Effects of low energy electron irradiation on formation of nitrogen-vacancy centers in single-crystal diamond
Julian Schwartz, Shaul Aloni, D. Frank Ogletree, Thomas Schenkel

TL;DR
This study investigates how low energy electron irradiation can induce nitrogen-vacancy (NV) centers in diamond, revealing a non-thermal formation mechanism that enhances NV creation when combined with thermal annealing, enabling spatial control at room temperature.
Contribution
It demonstrates that low energy electron beams can induce NV centers in diamond without heat, and that subsequent thermal annealing further increases NV formation efficiency, revealing a new formation pathway.
Findings
Electron irradiation induces NV centers without thermal annealing.
Thermal annealing after irradiation increases NV formation by up to 80%.
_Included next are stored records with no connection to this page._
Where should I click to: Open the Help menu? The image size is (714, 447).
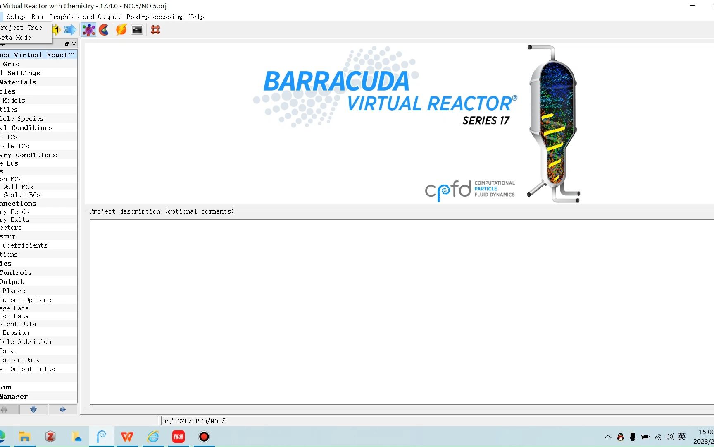coord(196,17)
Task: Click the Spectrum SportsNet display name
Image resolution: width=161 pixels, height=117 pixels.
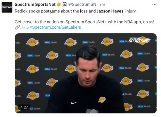Action: coord(35,4)
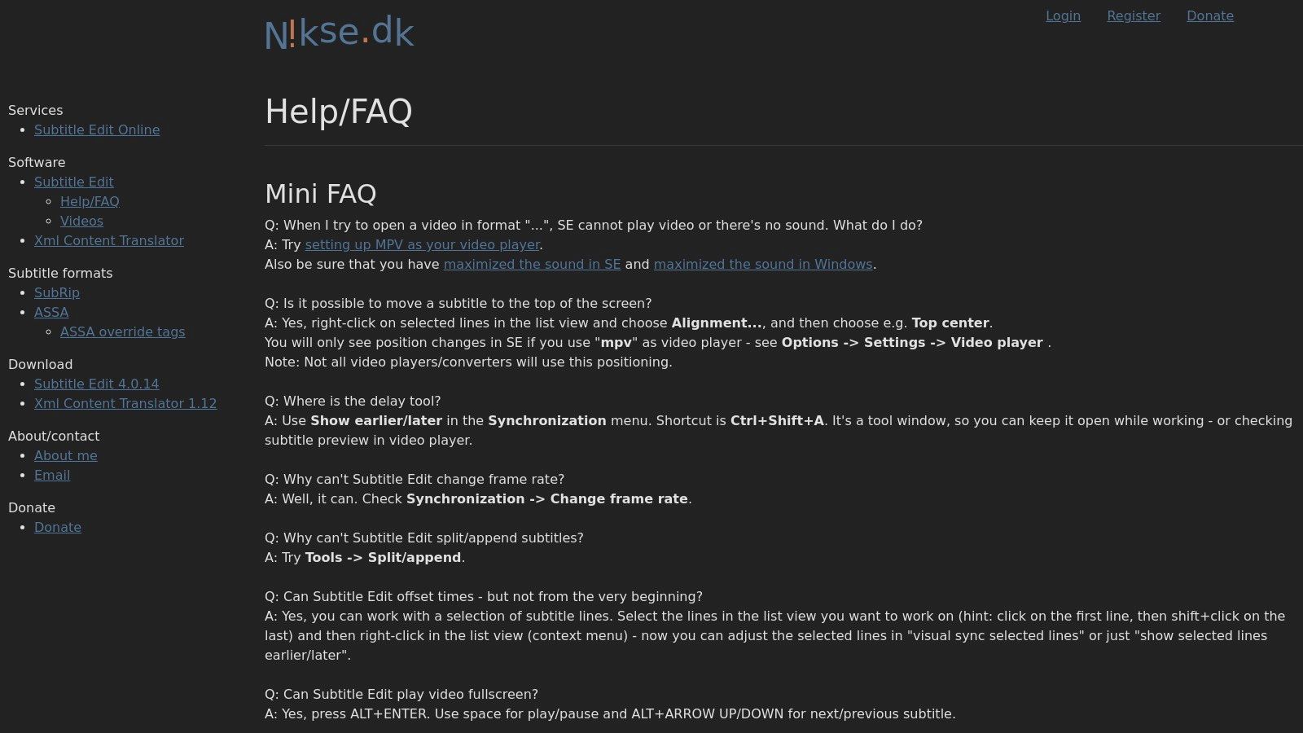
Task: Open the SubRip format page
Action: pos(56,292)
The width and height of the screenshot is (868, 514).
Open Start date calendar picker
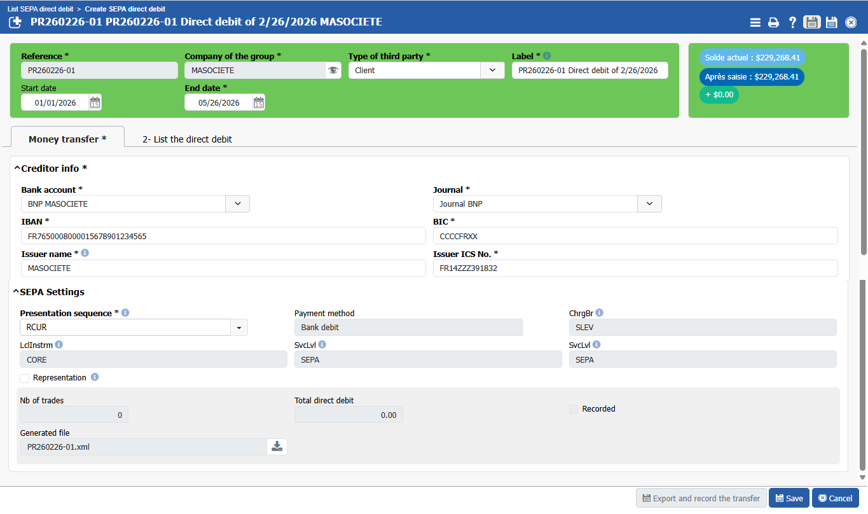coord(95,102)
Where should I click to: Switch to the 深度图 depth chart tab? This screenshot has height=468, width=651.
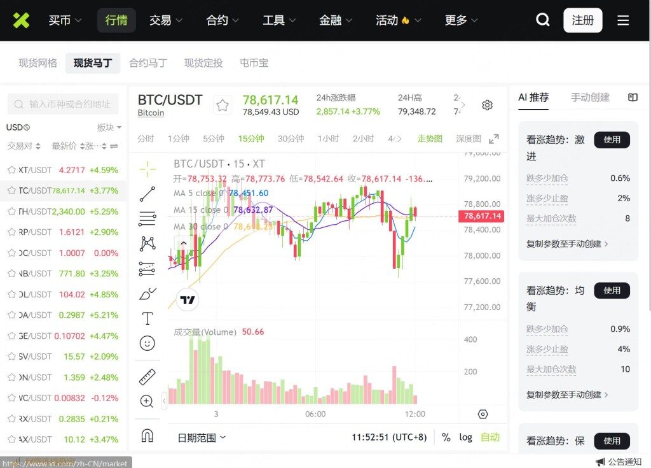(468, 138)
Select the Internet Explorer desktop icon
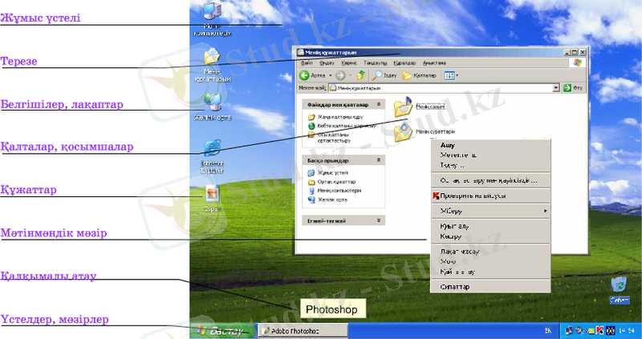642x339 pixels. point(212,150)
Electron-induced NV formation is less efficient than thermal annealing alone.
Abstract
Exposure to beams of low energy electrons (2 to 30 keV) in a scanning electron microscope locally induces formation of NV-centers without thermal annealing in diamonds that have been implanted with nitrogen ions. We find that non-thermal, electron beam induced NV-formation is about four times less efficient than thermal annealing. But NV-center formation in a consecutive thermal annealing step (800C) following exposure to low energy electrons increases by a factor of up to 1.8 compared to thermal annealing alone. These observations point to reconstruction of nitrogen-vacancy complexes induced by electronic excitations from low energy electrons as an NV-center formation mechanism and identify local electronic excitations as a means for spatially controlled room-temperature NV-center formation.